We do not give out medical advice, you and your healthcare provider are the only people to talk about what kind of treatment is the best for you personally.

Our other surveys

We are conducting other surveys, you can pick and choose which of the surveys you would like to take a part in.

Foods and Hashimoto’s

Digestion and Hashimoto’s

Exercise and Hashimoto’s

Painkillers and Hashimoto’s

Blood tests for thyroid functions

References

1. Jonklaas J. et al. American Thyroid Association Task Force on Thyroid Hormone Replacement. Guidelines for the treatment of hypothyroidism: prepared by the American Thyroid Association Task Force on Thyroid Hormone Replacement (2014).

2. Wiersinga W.M. et al. 2012 ETA guidelines: the use of L-T4 + L-T3 in the treatment of hypothyroidism (2012).

3. Cotton G.E. et al. Suppression of thyrotropin (h-TSH) in serums of patients with myxedema of varying etiology treated with thyroid hormones (1971).

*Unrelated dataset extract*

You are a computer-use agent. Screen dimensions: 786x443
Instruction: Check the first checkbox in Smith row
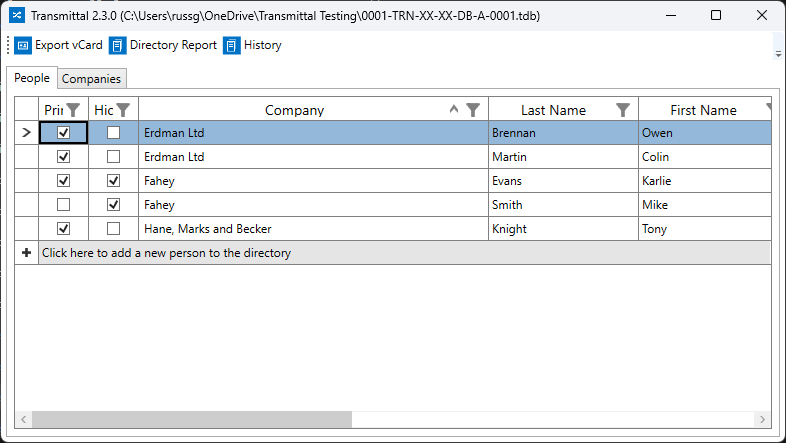coord(64,205)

4. Gorman C.A. et al. Comparative effectiveness of dextrothyroxine and levothyroxine in correcting hypothyroidism and lowering blood lipid levels in hypothyroid patients (1979).

5. National Cholesterol Education Program (NCEP) Expert Panel on Detection, Evaluation, and Treatment of High Blood Cholesterol in Adults (Adult Treatment Panel III) Third Report of the National Cholesterol Education Program (NCEP) Expert Panel on Detection, Evaluation, and Treatment of High Blood Cholesterol in Adults (Adult Treatment Panel III) final report. Circulation (2002).

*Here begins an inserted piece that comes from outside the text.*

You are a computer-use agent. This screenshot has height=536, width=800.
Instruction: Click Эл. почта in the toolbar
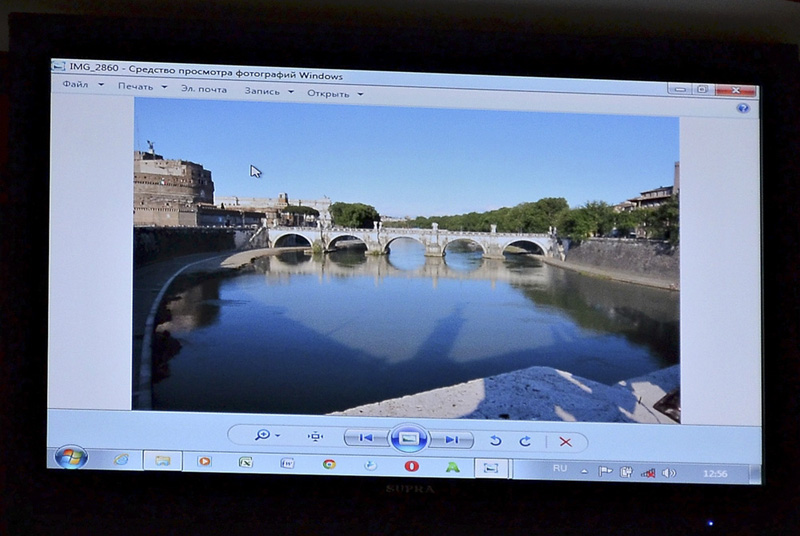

6. Tanis B.C. et al. Effect of thyroid substitution on hypercholesterolaemia in patients with subclinical hypothyroidism: a reanalysis of intervention studies (1996).

7. Jonklaas J et al.. Guidelines for the treatment of hypothyroidism: prepared by the american thyroid association task force on thyroid hormone replacement (2014).

8 Hoffenberg R. Primary hypothyroidism (1978).